◆ EXERCISE INSTRUCTIONS:
Copy exactly the lines of the data below that run from the line holding "The width and height of the screenshot is (2072, 1780)." through the line holding "Enable the Preserve", both ends included.
══ EXCERPTED DATA ══
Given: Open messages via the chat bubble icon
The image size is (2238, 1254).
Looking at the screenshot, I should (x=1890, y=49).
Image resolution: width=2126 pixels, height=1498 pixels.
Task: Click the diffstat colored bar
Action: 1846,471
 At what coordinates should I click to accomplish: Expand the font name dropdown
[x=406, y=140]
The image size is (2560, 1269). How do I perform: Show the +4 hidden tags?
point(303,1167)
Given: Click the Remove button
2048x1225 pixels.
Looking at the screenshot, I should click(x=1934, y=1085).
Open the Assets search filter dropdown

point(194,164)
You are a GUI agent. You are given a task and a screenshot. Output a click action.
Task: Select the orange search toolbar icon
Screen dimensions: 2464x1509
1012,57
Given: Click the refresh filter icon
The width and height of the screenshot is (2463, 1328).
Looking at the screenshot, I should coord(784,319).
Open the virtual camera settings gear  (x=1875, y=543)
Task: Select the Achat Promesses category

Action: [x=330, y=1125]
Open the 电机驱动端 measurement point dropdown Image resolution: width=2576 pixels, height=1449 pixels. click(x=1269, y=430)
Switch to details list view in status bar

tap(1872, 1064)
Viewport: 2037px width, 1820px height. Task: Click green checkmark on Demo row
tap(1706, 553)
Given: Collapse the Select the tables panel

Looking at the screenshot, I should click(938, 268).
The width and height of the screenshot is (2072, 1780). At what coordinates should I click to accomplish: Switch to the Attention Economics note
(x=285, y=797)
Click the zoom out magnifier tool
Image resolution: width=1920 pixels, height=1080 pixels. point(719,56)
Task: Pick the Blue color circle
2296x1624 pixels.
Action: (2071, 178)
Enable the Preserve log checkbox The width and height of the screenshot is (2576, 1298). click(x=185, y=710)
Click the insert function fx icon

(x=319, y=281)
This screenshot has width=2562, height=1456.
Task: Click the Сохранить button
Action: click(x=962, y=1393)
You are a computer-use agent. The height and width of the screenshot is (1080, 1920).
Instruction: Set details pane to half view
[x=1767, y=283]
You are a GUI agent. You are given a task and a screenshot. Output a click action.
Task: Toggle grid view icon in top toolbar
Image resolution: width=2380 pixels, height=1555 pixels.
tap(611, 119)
═══
◆ YOUR SOLUTION:
The width and height of the screenshot is (2072, 1780). At what coordinates should I click to accomplish: Switch to the Attention Economics note
(x=285, y=797)
Click the zoom out magnifier tool
Image resolution: width=1920 pixels, height=1080 pixels. point(719,56)
Task: Pick the Blue color circle
2296x1624 pixels.
Action: (2071, 178)
Enable the Preserve log checkbox The width and height of the screenshot is (2576, 1298). click(x=185, y=710)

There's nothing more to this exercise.